Steve McQueen had been the producer’s first choice as the lead star, but he turned The French Connection down on the grounds it was too close to Peter Yates’ Bullitt (1968) in which he had appeared a couple of years before. McQueen might have made an excellent Popeye but he was among the coolest, best-looking actors of his era. Hackman, by his own admission, was far from handsome.
It’s strange, though, the way that cinemagoers’ sympathies work. From the first moment they see him, almost everybody roots for Popeye. Hackman plays him with a long-suffering stoical dignity that verges on the comic. It’s as if he expects the worst. If he goes drinking, he’ll wake up with a hangover. When someone starts shooting at him or a girlfriend chains him to the bed after sex or Fernando Rey’s dapper French villain gives him the slip yet again, he’ll always react in the same fatalistic, hangdog way. His porkpie hat gives him a cartoonish quality. Somehow, against considerable odds, the rogue cop comes across as perversely sympathetic.
The film is based on the true story of two celebrated New York cops, Eddie Egan and Sonny Grosso, who, in 1961, had made a spectacular drugs bust. Both have roles in the film. It’s instructive to watch old interviews with the duo. As they wax nostalgic about the good old days of the 1960s when they could freely arrest, bully and harass anyone they wanted, without having to go to the inconvenience of reading suspects their rights, they look and sound exactly like Hollywood’s favoured version of big city detectives. They’re tough, charismatic and reactionary. You could put them in an episode of The Wire or in an old Sidney Lumet film about police corruption and they would fit perfectly.

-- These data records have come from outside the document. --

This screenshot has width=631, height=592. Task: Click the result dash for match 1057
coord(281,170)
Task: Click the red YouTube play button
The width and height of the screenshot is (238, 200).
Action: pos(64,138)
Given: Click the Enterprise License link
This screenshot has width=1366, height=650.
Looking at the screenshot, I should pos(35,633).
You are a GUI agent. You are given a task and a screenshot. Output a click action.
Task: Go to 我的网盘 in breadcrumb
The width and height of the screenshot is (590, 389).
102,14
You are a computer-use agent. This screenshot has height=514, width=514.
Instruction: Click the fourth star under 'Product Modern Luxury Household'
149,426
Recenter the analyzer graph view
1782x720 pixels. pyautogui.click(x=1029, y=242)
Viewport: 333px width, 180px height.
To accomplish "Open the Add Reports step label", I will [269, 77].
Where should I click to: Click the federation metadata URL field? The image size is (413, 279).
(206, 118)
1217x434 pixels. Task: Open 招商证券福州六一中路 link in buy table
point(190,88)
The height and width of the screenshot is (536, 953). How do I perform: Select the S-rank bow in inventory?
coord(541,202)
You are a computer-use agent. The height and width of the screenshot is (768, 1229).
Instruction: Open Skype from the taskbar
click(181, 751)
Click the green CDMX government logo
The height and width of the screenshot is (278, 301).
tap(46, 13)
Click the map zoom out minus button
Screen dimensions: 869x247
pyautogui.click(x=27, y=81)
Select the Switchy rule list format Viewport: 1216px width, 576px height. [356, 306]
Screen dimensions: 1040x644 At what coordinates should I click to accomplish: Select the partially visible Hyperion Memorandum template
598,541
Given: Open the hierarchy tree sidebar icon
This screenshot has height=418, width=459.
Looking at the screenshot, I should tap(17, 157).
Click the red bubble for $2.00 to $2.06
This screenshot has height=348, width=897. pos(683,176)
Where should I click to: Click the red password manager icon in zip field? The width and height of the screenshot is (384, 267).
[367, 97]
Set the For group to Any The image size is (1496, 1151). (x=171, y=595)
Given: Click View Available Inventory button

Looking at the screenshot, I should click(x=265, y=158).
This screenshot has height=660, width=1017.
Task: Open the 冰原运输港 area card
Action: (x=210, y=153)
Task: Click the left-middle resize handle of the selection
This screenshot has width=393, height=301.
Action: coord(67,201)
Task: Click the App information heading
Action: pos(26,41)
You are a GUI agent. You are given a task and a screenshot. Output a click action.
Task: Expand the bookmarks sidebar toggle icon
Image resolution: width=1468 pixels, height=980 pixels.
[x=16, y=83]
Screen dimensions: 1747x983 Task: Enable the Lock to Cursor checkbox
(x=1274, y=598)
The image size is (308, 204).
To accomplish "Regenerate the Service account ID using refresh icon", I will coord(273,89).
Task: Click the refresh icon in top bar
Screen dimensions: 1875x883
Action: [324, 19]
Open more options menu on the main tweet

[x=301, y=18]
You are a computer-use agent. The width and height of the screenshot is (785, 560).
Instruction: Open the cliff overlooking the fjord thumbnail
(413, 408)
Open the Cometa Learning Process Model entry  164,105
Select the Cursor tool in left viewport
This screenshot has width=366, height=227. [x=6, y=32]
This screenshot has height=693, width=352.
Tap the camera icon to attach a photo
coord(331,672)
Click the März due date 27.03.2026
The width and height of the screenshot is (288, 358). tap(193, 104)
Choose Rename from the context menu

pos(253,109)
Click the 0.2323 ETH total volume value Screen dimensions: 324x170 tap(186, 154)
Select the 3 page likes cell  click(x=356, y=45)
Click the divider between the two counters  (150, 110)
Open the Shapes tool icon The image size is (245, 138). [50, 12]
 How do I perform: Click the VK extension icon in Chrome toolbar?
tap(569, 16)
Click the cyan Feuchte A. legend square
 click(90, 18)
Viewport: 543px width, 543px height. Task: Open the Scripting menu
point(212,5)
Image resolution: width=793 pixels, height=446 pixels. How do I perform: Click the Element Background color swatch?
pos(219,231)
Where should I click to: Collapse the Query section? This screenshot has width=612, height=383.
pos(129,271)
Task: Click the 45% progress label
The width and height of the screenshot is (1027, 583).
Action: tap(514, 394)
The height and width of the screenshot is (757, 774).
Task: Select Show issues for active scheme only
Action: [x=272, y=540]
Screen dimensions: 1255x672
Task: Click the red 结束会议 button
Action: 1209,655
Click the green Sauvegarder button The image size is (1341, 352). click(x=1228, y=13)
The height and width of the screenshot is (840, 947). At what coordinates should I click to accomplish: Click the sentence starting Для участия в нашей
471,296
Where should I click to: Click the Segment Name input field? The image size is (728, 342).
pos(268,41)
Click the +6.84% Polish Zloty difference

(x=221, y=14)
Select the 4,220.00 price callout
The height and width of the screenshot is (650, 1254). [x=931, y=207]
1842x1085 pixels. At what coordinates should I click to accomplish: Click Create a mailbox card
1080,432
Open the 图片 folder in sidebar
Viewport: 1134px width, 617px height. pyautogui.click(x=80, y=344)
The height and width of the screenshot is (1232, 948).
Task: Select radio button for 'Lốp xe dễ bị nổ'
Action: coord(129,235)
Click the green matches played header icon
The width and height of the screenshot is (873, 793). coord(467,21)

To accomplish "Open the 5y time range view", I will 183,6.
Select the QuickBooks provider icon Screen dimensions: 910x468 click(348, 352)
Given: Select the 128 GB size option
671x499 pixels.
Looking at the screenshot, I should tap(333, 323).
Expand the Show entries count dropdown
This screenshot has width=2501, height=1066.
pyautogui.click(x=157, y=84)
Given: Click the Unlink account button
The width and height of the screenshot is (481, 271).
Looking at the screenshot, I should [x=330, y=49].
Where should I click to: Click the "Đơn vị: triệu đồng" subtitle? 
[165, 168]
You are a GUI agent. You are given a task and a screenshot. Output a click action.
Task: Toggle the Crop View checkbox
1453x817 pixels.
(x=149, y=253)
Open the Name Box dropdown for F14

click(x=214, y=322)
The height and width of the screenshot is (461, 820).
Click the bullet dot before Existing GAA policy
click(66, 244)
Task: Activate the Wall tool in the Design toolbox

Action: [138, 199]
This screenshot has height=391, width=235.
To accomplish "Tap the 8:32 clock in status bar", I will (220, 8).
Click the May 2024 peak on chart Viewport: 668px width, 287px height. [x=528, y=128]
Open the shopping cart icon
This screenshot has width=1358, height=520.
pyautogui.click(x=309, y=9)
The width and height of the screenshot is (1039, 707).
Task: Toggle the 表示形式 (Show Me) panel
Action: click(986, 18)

Friedkin is quoted in Easy Riders Raging Bulls (Peter Biskind’s book about Hollywood in the 1970s) as having been inspired to make The French Connection by a remark from legendary filmmaker Howard Hawks. “People don’t want stories about somebody’s problems or any of that psychological s***. What they want is action stories. Every time I made a film like that, with a lotta good guys against bad guys, it had a lotta success,” Hawks told Friedkin. This was a moment of epiphany for the younger director. Friedkin wanted The French Connection to be a film his uncle, who worked in a delicatessen in Chicago, could understand. Boiled down to its essence, this is a story about French crooks planning to sell heroin in New York and the cops trying to stop them. It’s full of chases: Popeye Doyle pursuing Fernando Rey on the subway or, most famously, Doyle driving at breakneck speed beneath the Elevated Railway as the train carrying a hitman whizzes by above him.